The first video was shot in Cocoa, Florida, where a group of teens witnessed a man drowning, chose to record the event and jeer him instead of helping in any way. The second video was a live stream from an 18-year-old’s Instagram account. While streaming, she was driving drunk. She lost control of the car and the accident resulted in the death of her 14-year-old sister. But she kept streaming, saying that her sister was dead and she was probably going to jail. The news story reporting the incident quoted the young woman as saying, “I killed my sister and I don’t care.”
These two shocking and heartbreaking stories confirm that it’s natural to want to share stories. It’s a basic human need as our human nature urges us to communicate. Pope Francis says that to communicate means to share. In the desire to share via social media, the teens involved in these stories made a choice to record and post rather than act responsibly with horrific consequences. The Catholic Church says that human life is sacred and that the dignity of the human person is the foundation of a moral vision for society.
We are all called to be people who live this vision of human dignity, which is at the heart of all human communication, through concrete actions. In regards to social media, we need to take responsibility for the choices we make, what we choose record or photograph, what we choose to post and share with the world. It also means considering the potential consequences of anything we choose to post on other people. Here’s something that might help, especially for adults teaching children. It’s called the T.H.I.N.K. strategy.
In order to be responsible and mindful when we interact on social media, we need to T.H.I.N.K. before we post. In other words, we ask five questions before, during and after we create and share on social media. These questions cause us to think and can help us to make responsible choices when we engage with others via social media. The questions are: is what I am about to create, share or post 1) True? 2) Helpful? 3) Inspiring? 4) Necessary? and 5) Kind? If you can answer “yes” to all the questions, then go ahead and post. If the answer to any question is “no,” you may need to consider that not posting might be the best action.
In the 2014 World Communications Day Message, Pope Francis commented on how true communication needs to be of service to the culture of encounter. He says, “It is not enough to be passersby on the digital highways, simply “connected”; connections need to grow into true encounters. We cannot live apart, closed in on ourselves. We need to love and to be loved. We need tenderness....The digital world can be an environment rich in humanity; a network not of wires but of people.”
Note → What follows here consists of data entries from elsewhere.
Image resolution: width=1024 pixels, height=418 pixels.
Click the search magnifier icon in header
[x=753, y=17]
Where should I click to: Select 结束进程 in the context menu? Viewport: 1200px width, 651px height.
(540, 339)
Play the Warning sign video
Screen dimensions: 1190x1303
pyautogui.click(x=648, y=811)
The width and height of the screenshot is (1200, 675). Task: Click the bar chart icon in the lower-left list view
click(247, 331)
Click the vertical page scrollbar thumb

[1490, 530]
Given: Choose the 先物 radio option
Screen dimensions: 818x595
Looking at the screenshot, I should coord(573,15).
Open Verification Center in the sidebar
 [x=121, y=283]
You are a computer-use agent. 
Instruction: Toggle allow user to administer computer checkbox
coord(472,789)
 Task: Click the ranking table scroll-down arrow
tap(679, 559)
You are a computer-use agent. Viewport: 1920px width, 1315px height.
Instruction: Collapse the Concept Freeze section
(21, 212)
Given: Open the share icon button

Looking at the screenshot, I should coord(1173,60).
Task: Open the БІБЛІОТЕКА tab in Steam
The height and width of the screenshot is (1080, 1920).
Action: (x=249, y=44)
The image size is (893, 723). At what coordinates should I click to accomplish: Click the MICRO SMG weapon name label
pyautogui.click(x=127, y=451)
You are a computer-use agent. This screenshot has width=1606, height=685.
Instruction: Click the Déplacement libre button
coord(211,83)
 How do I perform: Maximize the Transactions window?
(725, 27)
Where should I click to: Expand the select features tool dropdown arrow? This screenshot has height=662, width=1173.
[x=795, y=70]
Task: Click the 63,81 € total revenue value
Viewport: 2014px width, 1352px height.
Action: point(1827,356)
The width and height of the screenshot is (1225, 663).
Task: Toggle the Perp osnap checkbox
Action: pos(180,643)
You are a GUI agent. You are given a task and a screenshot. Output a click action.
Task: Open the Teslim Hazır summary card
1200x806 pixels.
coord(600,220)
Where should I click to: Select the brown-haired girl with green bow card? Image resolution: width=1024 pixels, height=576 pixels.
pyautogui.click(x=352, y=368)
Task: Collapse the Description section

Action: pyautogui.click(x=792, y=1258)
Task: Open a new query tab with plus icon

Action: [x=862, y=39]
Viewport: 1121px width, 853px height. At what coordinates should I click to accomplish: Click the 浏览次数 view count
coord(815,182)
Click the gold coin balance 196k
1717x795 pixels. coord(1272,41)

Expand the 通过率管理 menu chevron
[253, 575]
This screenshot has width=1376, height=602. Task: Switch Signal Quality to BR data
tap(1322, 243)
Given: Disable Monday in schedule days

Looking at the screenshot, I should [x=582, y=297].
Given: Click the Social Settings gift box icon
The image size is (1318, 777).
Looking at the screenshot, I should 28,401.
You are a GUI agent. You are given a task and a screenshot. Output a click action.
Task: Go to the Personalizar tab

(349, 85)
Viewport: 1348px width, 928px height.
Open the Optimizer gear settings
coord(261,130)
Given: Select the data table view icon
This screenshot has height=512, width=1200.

Sometimes, the negative and hateful words and actions we hear about in our media culture can lead us to wonder about the world in which we live. If we want to change that world, we begin by modeling responsible and mindful behavior in our own social media interactions. By doing so, we empower the young to do the same. Before you watch, listen, create, or post, always ask the five T.H.I.N.K. questions. Each time you do, you have the opportunity to build bridges and enrich society.